Alcuni gruppi religiosi hanno ottenuto riconoscimento e lo Stato consente loro di svolgere attività in tutto il Paese sotto la direzione del Partito Comunista Cinese (PCC). Tuttavia, anche in Cina, come in alcuni altri Stati, esistono problemi riguardanti determinati gruppi ai quali viene negato il diritto alla libertà religiosa e i cui aderenti vengono gravemente perseguitati, torturati, arrestati e detenuti per molti anni violando ogni diritto umano fondamentale.
La Chiesa di Dio Onnipotente è una delle varie minoranze religiose etichettate dal governo cinese come xie jiao e, in quale tale, inserita negli elenchi ufficiali di xie jiao compilati e regolarmente aggiornati dal governo.
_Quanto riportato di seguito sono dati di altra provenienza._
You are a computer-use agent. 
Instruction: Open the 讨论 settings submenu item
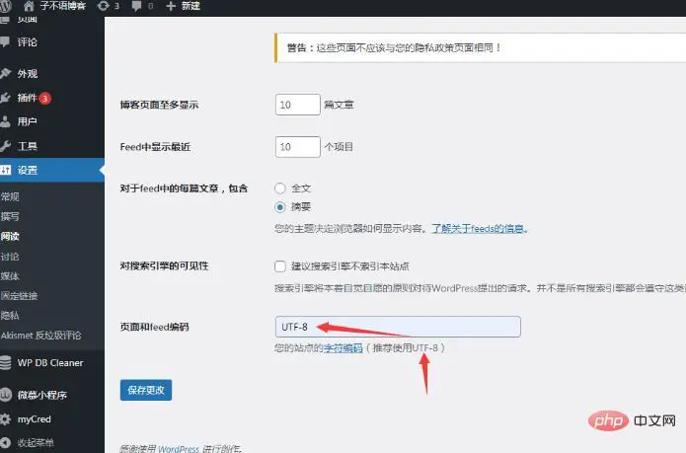coord(10,257)
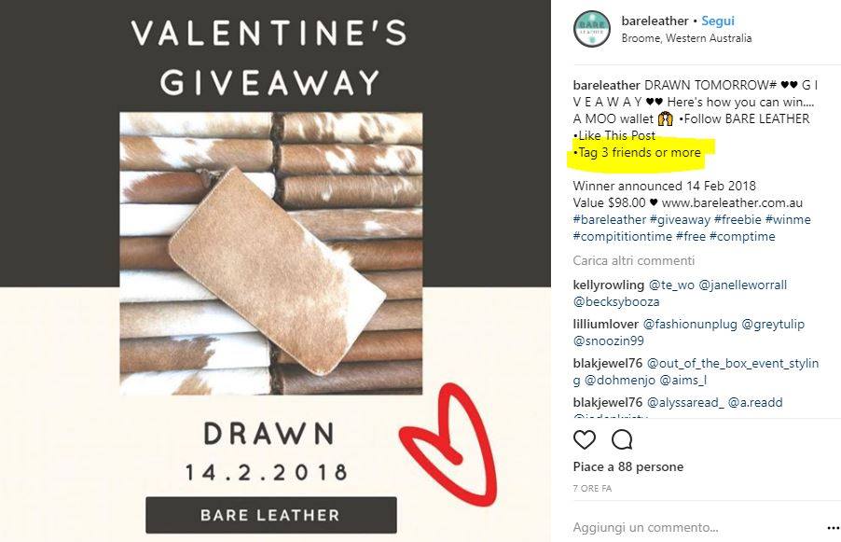Open bareleather username in the header

tap(655, 21)
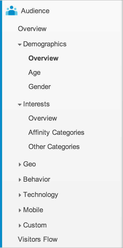
Task: Expand the Technology section arrow
Action: coord(20,195)
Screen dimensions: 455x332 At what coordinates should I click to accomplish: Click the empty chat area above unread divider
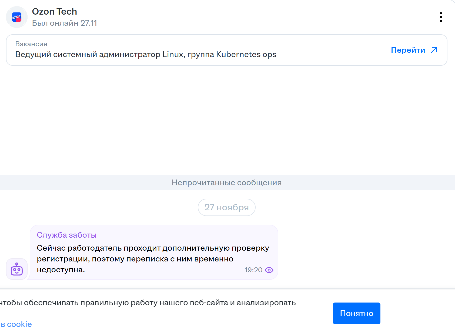tap(227, 119)
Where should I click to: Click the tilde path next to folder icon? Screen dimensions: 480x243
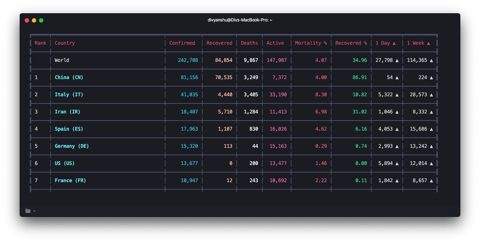tap(34, 211)
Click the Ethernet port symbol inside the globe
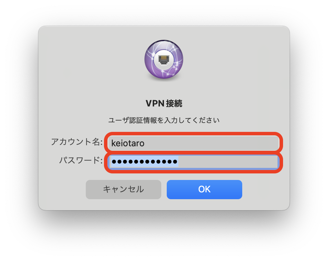The image size is (328, 261). click(164, 59)
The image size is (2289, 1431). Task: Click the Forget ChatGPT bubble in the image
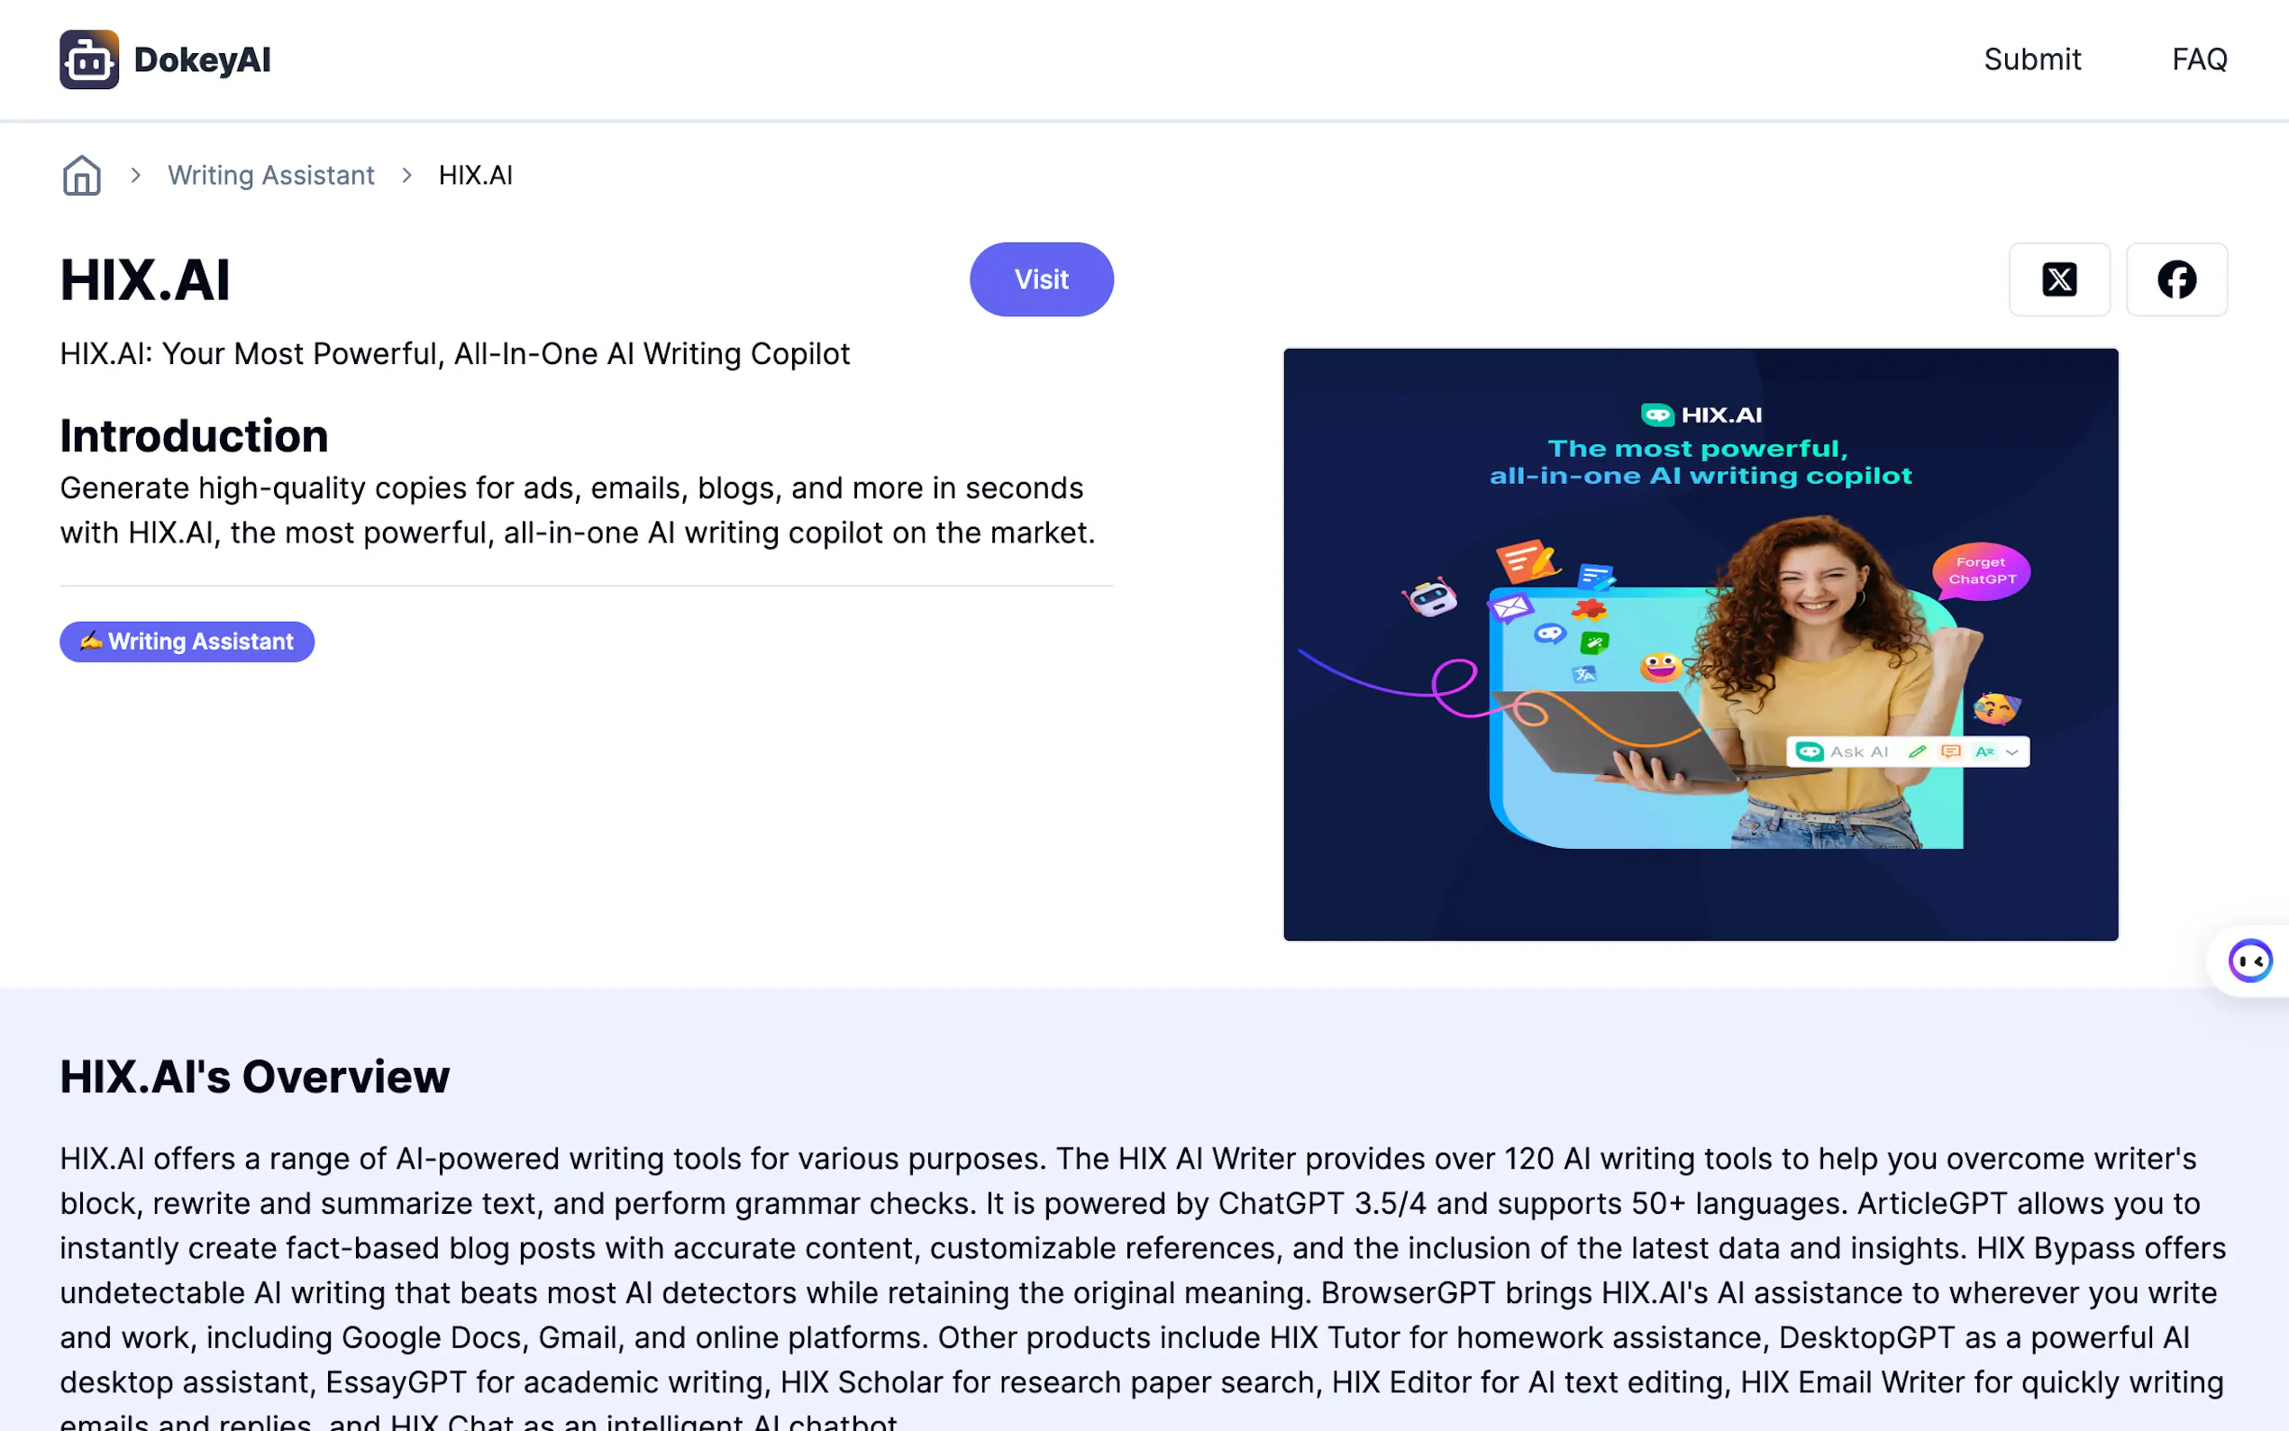pyautogui.click(x=1981, y=571)
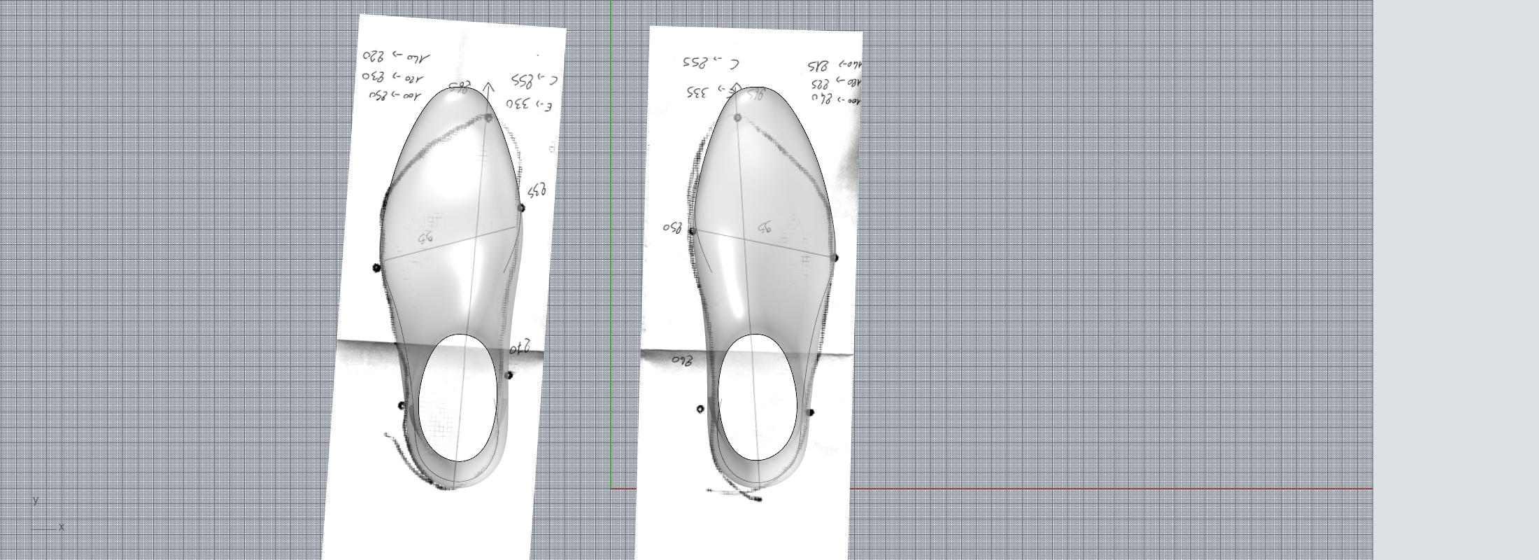Image resolution: width=1539 pixels, height=560 pixels.
Task: Select the green Y-axis line
Action: click(x=611, y=210)
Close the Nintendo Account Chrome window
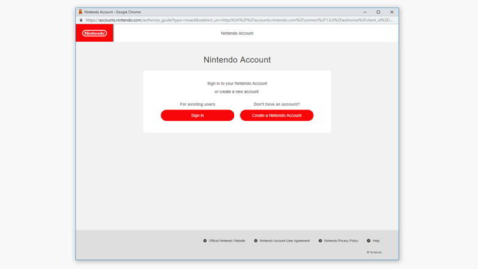This screenshot has height=269, width=478. [392, 12]
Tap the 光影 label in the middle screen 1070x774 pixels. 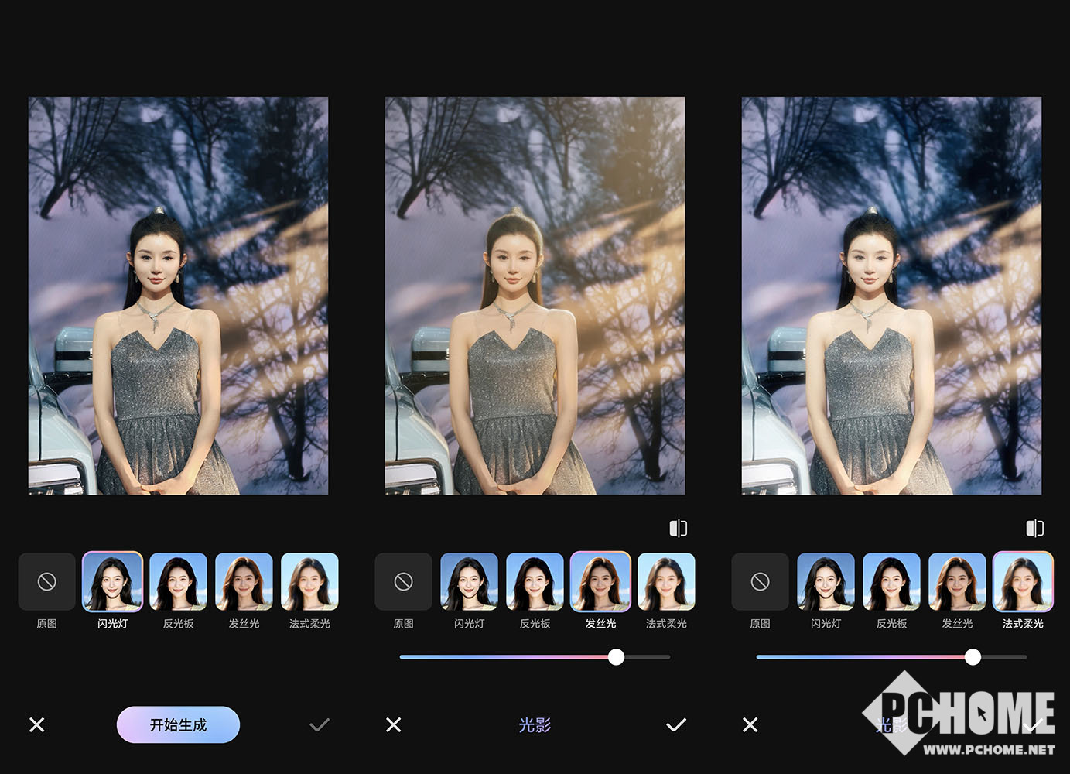click(x=535, y=724)
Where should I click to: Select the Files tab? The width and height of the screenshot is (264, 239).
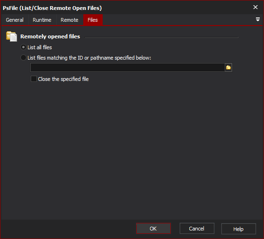93,20
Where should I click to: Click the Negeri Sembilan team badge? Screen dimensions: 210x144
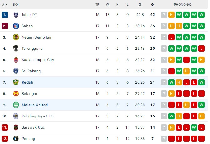16,37
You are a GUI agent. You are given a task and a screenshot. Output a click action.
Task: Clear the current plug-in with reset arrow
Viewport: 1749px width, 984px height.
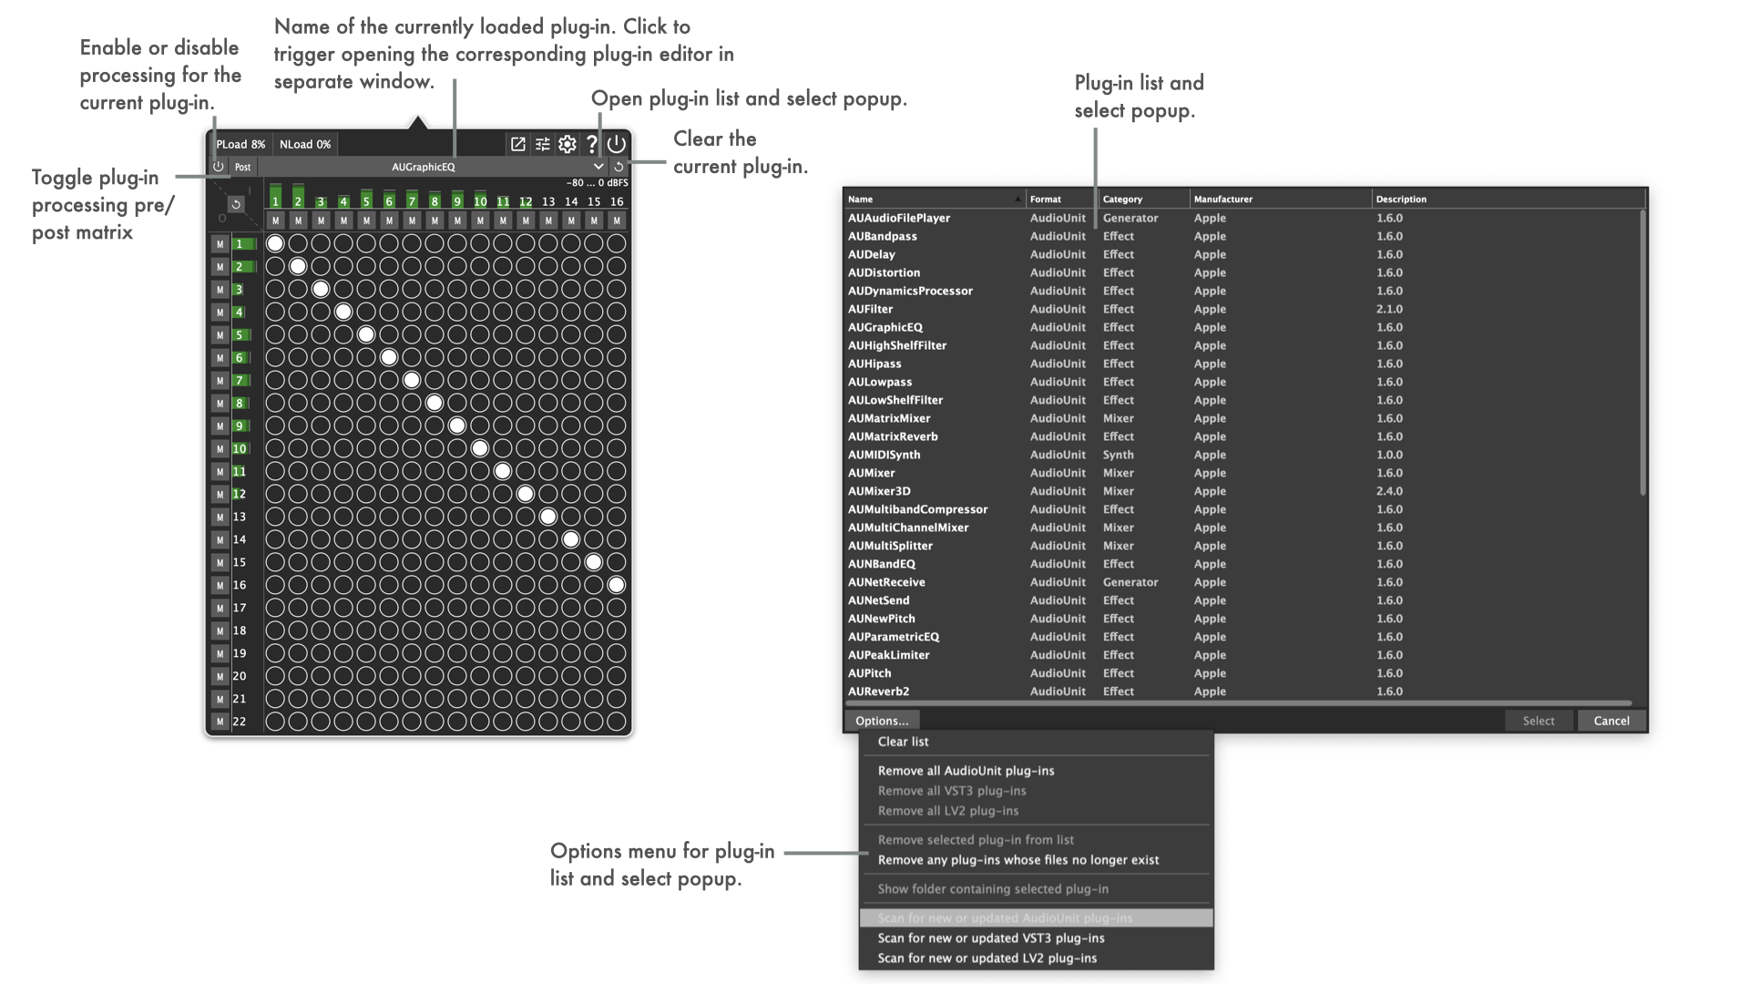click(619, 167)
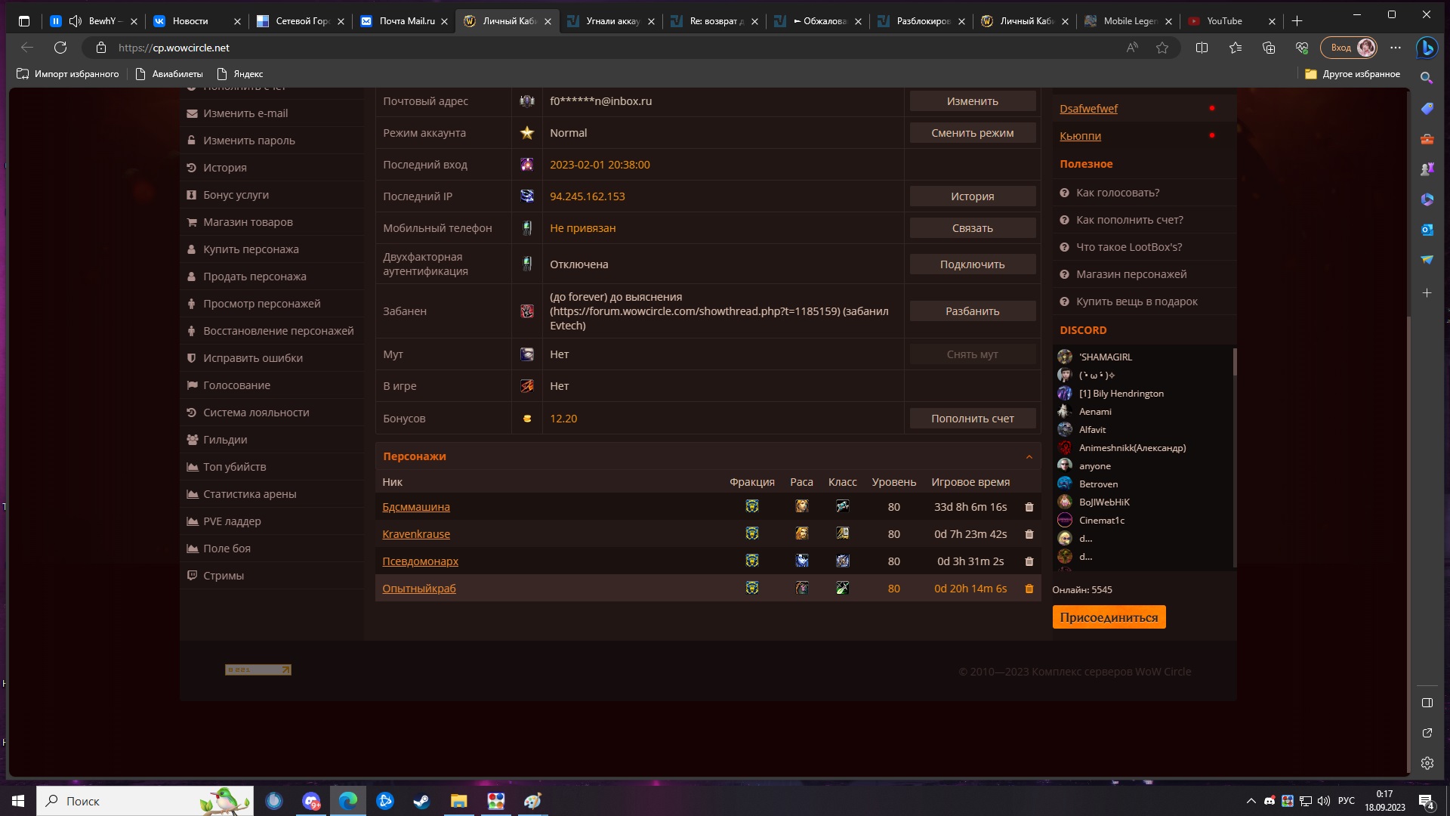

Il ruolo giocato dal GLDA e da altri organismi internazionali, soprattutto a livello di Nazioni Unite, così come quello svolto da gruppi di pressione, studiosi e ricercatori è fondamentale per favorire il cambiamento, convincendo la Cina a conformarsi alle norme internazionali sui diritti umani e smettendo di etichettare i gruppi, abrogando gli elenchi, interrompendo la persecuzione e la tortura, e, infine, concedendo la libertà religiosa a tutti gli individui e a tutti i gruppi senza eccezioni.